Die textliche Neuinterpretation von Papagenos „Vogelfänger“ führt musikalisch zu alten Volksliedern und schweift in die Welt des schwarzen Humors ab. Gentlemanlike – im karierten Anzug, Weste und blank geputzten Schuhen – wagte Wartke an einigen Stellen Tanzeinlagen, ansprechend und schön, dynamisch und durchaus gekonnt. Gerade die Jüngeren im Publikum, denen er vor allem mit seinen Zungenbrechern und coolen Raps bekannt ist, kamen auf ihre Kosten, als er mit bewundernswerter Geschwindigkeit ein Repertoire abfeuerte, das mittlerweile weltweit viral geht. Ob „Barbaras Rhabarberbar“, „Der dicke Dachdecker“ oder „Fischers Fritz“, diese Klassiker sorgen ebenso für Verwunderung über und Bewunderung für die großartige Sprachakrobatik wie für frenetischen Applaus. Das Programm lebte von seiner Professionalität und spürbaren Leidenschaft für das, was er tut. Angenehm ist die Wertschätzung, die er seinem Publikum entgegen bringt. Er liefert ein rundes Programm, bestehend aus einem fein abgestimmten Mix existenzieller Fragen und herzerfrischender Komik.

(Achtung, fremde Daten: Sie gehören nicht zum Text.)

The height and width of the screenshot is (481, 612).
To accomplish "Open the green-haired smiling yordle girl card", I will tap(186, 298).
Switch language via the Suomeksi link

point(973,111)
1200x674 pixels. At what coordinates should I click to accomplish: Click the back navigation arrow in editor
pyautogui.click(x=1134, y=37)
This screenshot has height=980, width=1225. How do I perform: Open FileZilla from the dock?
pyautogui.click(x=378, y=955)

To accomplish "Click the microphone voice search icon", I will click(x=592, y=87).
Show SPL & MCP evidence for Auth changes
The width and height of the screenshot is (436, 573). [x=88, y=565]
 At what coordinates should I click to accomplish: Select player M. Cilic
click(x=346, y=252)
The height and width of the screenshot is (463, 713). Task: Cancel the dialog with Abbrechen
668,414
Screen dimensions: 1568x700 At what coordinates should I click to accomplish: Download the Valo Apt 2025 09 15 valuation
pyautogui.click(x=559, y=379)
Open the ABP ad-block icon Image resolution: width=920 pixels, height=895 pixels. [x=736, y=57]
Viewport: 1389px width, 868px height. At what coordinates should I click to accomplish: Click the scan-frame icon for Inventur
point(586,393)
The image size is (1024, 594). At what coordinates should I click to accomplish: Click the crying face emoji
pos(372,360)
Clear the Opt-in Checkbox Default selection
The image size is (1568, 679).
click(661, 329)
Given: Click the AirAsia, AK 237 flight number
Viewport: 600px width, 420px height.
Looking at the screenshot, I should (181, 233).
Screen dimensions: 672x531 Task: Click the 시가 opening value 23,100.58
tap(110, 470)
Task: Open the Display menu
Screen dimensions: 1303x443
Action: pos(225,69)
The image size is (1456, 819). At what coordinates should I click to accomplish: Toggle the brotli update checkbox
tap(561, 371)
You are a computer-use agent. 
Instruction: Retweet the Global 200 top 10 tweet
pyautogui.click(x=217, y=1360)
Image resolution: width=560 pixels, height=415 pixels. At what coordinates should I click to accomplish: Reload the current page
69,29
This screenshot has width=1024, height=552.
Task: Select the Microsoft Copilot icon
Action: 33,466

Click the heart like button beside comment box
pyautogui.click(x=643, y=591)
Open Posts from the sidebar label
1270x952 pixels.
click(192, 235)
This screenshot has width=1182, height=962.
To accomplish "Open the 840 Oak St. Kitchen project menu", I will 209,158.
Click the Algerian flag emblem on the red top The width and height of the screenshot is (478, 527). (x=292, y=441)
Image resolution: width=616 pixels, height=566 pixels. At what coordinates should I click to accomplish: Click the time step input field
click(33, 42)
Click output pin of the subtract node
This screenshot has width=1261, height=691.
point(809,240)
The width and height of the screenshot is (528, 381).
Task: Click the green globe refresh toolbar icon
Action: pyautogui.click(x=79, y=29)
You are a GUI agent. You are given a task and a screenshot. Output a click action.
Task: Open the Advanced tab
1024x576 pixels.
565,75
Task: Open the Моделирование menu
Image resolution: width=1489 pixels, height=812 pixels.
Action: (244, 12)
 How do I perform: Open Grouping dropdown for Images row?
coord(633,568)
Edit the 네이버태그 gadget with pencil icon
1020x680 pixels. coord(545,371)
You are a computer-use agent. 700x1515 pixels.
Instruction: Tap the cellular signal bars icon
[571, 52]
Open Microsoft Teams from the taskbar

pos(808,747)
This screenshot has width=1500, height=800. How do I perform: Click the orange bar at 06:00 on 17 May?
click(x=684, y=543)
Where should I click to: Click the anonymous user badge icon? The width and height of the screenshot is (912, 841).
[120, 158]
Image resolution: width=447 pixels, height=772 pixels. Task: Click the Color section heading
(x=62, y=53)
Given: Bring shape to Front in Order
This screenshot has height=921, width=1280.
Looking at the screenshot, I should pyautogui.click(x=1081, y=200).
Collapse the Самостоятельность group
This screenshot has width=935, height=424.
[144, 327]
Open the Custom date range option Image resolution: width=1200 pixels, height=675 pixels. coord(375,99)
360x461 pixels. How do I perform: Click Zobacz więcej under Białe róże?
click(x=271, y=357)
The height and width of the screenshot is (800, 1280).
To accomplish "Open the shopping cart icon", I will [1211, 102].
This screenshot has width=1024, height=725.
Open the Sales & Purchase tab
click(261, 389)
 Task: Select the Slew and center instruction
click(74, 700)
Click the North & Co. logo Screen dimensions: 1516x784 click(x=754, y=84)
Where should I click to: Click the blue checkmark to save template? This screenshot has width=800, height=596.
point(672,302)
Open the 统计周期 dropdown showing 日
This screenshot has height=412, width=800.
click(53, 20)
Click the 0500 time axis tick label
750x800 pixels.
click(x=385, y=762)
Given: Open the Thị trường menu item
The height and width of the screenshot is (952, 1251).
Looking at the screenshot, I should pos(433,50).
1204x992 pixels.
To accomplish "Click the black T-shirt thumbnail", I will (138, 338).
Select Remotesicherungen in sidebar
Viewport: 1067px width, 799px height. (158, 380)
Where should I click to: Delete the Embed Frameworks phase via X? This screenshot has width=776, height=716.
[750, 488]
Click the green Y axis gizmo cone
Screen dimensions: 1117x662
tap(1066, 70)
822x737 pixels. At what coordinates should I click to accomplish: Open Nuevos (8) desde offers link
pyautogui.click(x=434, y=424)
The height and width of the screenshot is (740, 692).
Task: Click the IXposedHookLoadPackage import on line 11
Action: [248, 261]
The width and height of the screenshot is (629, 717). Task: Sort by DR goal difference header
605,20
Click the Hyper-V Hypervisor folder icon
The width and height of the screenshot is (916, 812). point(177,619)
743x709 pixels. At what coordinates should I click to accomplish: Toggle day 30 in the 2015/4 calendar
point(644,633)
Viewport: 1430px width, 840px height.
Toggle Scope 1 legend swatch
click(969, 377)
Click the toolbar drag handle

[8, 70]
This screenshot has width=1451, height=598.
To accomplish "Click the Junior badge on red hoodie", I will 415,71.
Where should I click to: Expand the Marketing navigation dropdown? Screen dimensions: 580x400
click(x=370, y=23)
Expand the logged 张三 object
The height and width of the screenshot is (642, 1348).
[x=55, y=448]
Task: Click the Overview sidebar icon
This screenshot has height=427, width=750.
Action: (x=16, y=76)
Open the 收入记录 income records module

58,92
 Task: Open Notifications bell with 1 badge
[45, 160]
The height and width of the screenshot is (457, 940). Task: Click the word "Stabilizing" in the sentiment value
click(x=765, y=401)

Er erzählte über seine Kindheit, das Entsetzen seiner Eltern – beide Ärzte –, als er ihnen nach zwei abgebrochenen Studiengängen offenbarte, sich künftig als Künstler den Lebensunterhalt zu verdienen. Manchmal zeigt er sich nachdenklich, fast traurig, gerade wenn er musikalisch die Frage stellt: Was macht der Clown, wenn er traurig ist? In dieser Frage mag man fast den Anteil der Persönlichkeiten des Künstlers spüren. Der rote Faden des Abends ist der Programmname und die Frage: „Was, wenn doch?“ Das poetische Spiel mit den Möglichkeiten ist nachdenklich und unterhaltsam zugleich, lädt ein zu einem Perspektivenwechsel. Wie immer führt er das Publikum mit seinen Texten zunächst in die falsche Richtung; denkt man noch, er singt über die Liebe, löst sich am Ende eines Liedes das Rätsel auf und sorgt für eine erfrischende Überraschung. Der Meister des intelligenten Klavierkabaretts feuert Spitzen ab auf Politik und Religion und trifft zielsicher ins Schwarze. Bewegend und berührend, mutig und stark zeigt er seine persönliche politische Haltung mit seinem Lied „Nicht in meinem Namen“. Wenn er über das Klima und Verwüstung spricht, über Engstirnigkeit, Homophobie, die Unterdrückung von Frauen, über Gewalt, über Kriege, wird es ganz still im Publikum. „Wenn von selbsternannten Dienern Gottes auf Erden Kinder missbraucht und misshandelt werden, dann geschieht das gewiss nicht in meinem Namen“, heißt es. Der Text aus einem seiner älteren Programme, aufgrund des Weltgeschehens aktualisiert, sorgt für Gänsehaut. Nachdem die letzte Liedzeile verstummt, herrscht absolute Ruhe, ehe das Publikum stehend Beifall bekundet.
Zur Person
Bodo Wartke wurde im Jahr 1977 in Hamburg geboren. Mit seinen selbst komponierten und getexteten Liedern hat er bereits sechs Klavierkabarett-Programme als Solist kreiert. Hinzu kommen zwei weitere Best-of-Programme mit Orchestern und eines mit seiner Band. Darüber hinaus hat er zwei moderne Neudichtungen antiker Dramen herausgebracht, „König Ödipus“ und „Antigone“ nach Sophokles, in denen er alle Rollen selbst spielte. Sein erstes abendfüllendes Programm spielte er bereits im Alter von 19 Jahren. Bodo Wartke studierte Physik sowie Klavier und Gesang an der Universität der Künste in Berlin, brach beide Studiengänge aber ab.